I recently visited The Cooper Union in Manhattan, where I toured the Albert Nerken School of Engineering. Here are some takeaways from my visit:

· Located downtown right by Astor Place, Cooper Union hosts undergraduate schools in art, architecture and engineering. While the art and architecture programs are hosted in the historical Foundation Building facing Astor Place, the engineering school is located down the block at Cooper’s sleek, modern 41 Cooper Square building, which opened in 2009.

· Although Cooper is no longer free, every undergraduate receives a half-tuition scholarship as well as any need-based aid for which they qualify.

· Cooper is made up primarily of 891 undergraduates, 490 of whom are in the engineering program.

· The engineering school offers majors in chemical, civil, electrical, mechanical and general engineering, as well as minors in computer science, math, chemistry and the humanities. It is generally easy for engineering students here to change their major early on. All students are required to take four humanities courses in their first two years, a project-based general engineering course in which they collaborate with students from across engineering disciplines, and a computer science course.

· The Vertically Integrated Projects (VIP) Program allows students to work on large-scale, interdisciplinary projects over several semesters while receiving faculty mentorship and opportunities for professional research.

· Engineering students can study abroad during the summer, conducting research in a lab or working on engineering-focused humanitarian projects across the globe.

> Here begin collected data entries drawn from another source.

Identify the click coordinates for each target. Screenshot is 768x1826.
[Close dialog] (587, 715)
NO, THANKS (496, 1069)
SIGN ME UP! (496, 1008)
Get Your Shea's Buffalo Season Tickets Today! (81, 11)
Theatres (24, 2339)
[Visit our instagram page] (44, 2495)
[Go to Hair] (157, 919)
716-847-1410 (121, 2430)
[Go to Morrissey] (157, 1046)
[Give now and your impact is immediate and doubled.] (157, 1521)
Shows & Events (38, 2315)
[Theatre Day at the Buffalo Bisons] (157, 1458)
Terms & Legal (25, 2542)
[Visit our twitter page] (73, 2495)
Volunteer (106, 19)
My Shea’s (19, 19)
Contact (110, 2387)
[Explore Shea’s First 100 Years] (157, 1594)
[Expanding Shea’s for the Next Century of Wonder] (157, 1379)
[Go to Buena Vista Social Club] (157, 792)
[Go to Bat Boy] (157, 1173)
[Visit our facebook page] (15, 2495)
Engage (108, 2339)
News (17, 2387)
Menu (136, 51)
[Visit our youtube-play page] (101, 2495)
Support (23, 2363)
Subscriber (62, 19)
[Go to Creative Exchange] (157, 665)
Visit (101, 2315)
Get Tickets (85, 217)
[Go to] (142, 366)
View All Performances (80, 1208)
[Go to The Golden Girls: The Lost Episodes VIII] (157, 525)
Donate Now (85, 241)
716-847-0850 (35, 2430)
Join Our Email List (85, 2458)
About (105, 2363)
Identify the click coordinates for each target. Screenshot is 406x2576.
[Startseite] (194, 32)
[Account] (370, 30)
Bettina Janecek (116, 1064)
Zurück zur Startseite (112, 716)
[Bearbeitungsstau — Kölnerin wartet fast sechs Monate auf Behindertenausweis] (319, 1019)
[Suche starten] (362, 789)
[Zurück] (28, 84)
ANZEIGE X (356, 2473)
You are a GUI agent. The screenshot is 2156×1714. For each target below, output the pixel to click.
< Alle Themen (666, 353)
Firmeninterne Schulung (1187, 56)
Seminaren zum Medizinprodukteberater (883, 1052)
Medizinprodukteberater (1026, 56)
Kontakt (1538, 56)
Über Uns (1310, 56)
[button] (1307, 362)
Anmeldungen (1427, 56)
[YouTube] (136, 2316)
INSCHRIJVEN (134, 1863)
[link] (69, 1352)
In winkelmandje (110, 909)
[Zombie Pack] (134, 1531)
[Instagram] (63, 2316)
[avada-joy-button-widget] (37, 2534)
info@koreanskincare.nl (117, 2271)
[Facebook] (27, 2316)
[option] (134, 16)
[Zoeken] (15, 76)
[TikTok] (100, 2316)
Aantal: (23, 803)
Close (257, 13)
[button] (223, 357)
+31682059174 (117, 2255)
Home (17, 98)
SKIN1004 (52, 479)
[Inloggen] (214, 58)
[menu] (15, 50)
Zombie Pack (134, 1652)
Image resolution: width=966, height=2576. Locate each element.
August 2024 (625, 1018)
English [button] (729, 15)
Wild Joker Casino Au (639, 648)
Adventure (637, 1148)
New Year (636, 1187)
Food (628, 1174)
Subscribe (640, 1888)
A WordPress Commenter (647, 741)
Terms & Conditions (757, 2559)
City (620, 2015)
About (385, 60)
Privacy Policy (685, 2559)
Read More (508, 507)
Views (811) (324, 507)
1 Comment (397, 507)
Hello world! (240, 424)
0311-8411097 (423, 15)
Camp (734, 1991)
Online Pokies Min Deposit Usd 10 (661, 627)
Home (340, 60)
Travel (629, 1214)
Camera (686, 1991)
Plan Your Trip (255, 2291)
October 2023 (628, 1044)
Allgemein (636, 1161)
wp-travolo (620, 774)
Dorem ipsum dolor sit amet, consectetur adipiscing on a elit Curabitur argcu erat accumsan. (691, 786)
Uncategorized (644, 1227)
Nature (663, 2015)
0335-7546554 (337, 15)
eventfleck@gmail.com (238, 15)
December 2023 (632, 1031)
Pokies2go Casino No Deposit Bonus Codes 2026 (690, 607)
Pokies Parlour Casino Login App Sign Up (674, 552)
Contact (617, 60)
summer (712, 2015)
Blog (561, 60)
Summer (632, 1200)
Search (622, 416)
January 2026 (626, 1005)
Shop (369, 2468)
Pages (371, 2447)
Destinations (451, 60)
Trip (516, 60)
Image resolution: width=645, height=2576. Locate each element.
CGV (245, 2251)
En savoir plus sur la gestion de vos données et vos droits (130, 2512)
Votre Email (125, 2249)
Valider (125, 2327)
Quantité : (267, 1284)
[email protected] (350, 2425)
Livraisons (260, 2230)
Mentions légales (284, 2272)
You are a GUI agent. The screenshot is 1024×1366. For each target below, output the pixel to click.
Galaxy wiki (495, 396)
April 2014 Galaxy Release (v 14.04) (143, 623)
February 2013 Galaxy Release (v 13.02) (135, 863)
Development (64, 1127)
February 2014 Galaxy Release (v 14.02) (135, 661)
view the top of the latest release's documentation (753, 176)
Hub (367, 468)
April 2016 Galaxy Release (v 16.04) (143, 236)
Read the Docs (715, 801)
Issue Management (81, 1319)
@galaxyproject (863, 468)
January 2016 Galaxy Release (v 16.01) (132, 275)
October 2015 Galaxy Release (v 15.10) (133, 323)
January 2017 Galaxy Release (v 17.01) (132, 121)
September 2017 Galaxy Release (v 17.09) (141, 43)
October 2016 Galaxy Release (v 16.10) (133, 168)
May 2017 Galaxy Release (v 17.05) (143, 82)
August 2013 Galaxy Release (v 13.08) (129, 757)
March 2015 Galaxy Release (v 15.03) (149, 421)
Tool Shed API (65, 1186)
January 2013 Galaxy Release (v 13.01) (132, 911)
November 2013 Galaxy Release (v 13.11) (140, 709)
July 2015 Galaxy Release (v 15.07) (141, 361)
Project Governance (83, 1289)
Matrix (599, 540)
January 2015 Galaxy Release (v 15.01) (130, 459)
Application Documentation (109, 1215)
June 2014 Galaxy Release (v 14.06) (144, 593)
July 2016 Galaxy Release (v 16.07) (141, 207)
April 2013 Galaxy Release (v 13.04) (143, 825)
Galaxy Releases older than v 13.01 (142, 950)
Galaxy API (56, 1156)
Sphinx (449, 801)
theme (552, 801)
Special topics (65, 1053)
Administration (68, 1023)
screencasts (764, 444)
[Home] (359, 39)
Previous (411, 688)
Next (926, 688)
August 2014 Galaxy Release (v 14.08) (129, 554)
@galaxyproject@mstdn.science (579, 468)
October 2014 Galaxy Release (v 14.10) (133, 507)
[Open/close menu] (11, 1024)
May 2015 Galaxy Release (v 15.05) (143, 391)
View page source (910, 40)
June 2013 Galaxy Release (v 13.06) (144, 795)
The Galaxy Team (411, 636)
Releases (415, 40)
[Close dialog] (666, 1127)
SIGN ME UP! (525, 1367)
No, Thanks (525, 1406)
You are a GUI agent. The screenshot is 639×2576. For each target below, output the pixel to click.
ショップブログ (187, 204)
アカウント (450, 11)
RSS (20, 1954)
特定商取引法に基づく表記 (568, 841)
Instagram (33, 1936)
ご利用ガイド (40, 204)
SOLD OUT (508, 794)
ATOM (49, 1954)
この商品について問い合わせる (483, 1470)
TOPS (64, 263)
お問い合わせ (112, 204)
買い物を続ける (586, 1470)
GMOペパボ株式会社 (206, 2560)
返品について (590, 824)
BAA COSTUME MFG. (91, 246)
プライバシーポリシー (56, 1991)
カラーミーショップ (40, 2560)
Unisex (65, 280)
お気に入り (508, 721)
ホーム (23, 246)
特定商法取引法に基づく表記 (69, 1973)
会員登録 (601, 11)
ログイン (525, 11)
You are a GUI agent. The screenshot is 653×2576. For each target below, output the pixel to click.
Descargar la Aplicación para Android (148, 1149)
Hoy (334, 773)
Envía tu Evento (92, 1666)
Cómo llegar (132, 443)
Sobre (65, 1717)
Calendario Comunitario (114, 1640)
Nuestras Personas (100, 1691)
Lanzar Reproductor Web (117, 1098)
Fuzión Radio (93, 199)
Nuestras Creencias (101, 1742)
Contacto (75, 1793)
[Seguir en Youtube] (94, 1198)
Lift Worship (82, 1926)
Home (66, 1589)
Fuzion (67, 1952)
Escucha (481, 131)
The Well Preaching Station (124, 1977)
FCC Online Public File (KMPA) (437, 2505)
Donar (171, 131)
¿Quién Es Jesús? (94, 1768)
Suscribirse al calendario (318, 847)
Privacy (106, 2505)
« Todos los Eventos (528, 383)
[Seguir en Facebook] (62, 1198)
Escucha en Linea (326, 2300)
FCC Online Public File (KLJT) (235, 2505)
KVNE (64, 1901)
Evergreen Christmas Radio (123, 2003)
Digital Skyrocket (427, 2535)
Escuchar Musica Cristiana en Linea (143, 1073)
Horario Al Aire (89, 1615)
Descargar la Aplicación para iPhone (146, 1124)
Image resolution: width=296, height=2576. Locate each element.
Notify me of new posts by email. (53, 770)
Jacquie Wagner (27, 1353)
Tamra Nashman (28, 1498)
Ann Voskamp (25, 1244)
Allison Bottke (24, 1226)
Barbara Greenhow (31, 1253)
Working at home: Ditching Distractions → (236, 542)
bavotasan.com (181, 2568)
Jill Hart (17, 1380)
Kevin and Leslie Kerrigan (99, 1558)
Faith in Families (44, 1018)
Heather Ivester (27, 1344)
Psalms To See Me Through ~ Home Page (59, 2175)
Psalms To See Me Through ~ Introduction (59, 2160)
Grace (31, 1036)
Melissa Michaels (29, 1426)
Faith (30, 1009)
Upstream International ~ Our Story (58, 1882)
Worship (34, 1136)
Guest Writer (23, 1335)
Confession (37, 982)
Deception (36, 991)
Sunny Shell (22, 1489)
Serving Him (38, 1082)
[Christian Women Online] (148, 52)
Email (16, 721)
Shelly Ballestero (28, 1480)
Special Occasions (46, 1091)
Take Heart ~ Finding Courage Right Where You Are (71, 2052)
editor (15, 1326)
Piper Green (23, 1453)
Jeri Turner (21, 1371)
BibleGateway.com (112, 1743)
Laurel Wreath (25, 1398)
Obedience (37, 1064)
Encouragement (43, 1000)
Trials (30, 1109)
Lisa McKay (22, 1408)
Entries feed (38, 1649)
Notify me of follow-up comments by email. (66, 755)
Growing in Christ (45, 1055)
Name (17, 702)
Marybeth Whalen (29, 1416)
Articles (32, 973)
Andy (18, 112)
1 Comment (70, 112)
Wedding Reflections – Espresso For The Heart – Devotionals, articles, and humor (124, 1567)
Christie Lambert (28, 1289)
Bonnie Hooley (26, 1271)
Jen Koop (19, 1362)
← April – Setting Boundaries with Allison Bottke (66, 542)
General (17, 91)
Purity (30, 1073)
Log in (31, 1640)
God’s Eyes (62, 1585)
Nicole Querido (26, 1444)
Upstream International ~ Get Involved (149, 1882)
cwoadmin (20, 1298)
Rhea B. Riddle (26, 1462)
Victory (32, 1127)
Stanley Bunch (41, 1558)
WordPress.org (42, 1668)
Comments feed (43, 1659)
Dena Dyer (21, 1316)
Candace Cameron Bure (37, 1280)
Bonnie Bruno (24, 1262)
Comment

· Intro classes have around 30 students, but class sizes eventually reach as small as 5-10 students. The engineering curriculum is rigorous, but students find support through resources like peer tutoring, office hours and a collaborative student body.

· Freshman housing is guaranteed. Cooper owns one dorm a few blocks up from campus, which features apartment-style singles, co-ed floors, social spaces with ping pong tables and the like and a cafe downstairs. 83% of freshman live in the dorm, and sometimes a few rooms are available for upperclassmen. Everyone else commutes to campus, with many local students saving money by living at home with their families.

· While there is one fraternity on campus, Cooper is not known for being a party school. The workload is heavy, and students often socialize at the library or while working on collaborative projects at 41 Cooper Square. The building houses a lounge, a small cafe, an art gallery where students display their work, and an outdoor terrace and garden (managed by the student gardening club). Other popular activities include going out in the city, partaking in one of the 60 student clubs, such as orchestra, a cappella groups, engineering competition teams or club sports, and hanging out in the dorm. There are designated club hours each week when no classes or office hours are held so that students don’t have to worry about missing club meetings.

· Engineering students mingle with art and architecture students through clubs, gen ed courses, electives, shared housing and joint research projects.

· A number of Cooper student organizations share space and/or members with NYU and The New School, including Hillel, the Black Student Union, and various professional societies.

· Students have access to extensive state-of-the-art engineering facilities at 41 Cooper Square, including a motor sports lab where students design, build and race a car each year, a fluid hydraulics lab that mimics seismic activity, a vibration and acoustics lab and many more major-specific labs.